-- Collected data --
[Start of section]

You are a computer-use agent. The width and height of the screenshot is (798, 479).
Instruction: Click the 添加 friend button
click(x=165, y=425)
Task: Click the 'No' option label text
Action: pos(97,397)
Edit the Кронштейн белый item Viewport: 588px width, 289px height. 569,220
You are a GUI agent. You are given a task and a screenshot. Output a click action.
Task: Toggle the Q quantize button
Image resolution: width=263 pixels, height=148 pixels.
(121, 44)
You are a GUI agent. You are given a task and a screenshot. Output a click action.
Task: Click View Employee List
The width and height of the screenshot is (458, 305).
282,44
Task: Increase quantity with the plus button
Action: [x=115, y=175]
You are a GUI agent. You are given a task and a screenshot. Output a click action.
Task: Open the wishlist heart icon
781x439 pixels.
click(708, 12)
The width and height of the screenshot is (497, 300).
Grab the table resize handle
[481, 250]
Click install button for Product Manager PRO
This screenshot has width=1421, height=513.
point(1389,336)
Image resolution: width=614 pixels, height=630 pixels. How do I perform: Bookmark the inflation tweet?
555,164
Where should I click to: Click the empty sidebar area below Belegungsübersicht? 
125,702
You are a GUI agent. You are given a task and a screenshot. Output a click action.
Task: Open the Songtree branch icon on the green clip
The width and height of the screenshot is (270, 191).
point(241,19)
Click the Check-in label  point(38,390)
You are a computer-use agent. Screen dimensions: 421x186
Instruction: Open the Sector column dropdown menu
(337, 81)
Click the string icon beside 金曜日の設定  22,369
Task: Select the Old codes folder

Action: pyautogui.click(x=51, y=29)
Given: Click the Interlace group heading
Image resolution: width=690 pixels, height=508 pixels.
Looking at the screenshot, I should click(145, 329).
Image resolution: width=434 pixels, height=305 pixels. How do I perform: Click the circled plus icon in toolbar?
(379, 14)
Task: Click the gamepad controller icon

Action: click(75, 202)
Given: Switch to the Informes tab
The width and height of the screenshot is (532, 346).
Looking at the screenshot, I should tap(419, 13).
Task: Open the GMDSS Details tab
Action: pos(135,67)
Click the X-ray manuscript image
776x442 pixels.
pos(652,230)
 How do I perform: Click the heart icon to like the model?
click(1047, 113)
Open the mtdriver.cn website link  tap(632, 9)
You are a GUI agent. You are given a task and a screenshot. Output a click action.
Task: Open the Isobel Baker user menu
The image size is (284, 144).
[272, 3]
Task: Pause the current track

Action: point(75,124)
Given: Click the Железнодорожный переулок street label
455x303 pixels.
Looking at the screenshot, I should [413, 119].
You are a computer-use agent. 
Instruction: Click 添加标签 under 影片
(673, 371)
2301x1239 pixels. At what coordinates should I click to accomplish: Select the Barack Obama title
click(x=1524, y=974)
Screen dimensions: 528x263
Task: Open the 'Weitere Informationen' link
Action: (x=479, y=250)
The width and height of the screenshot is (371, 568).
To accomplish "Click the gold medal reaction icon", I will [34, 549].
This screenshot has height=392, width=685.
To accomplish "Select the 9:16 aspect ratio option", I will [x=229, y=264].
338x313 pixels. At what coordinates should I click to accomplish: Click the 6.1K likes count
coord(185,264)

[End of section]

From the data above, copy each line where the string "computer" appears.

You are a computer-use agent. The width and height of the screenshot is (798, 479).
You are a computer-use agent. Screen dimensions: 421x186
You are a computer-use agent. 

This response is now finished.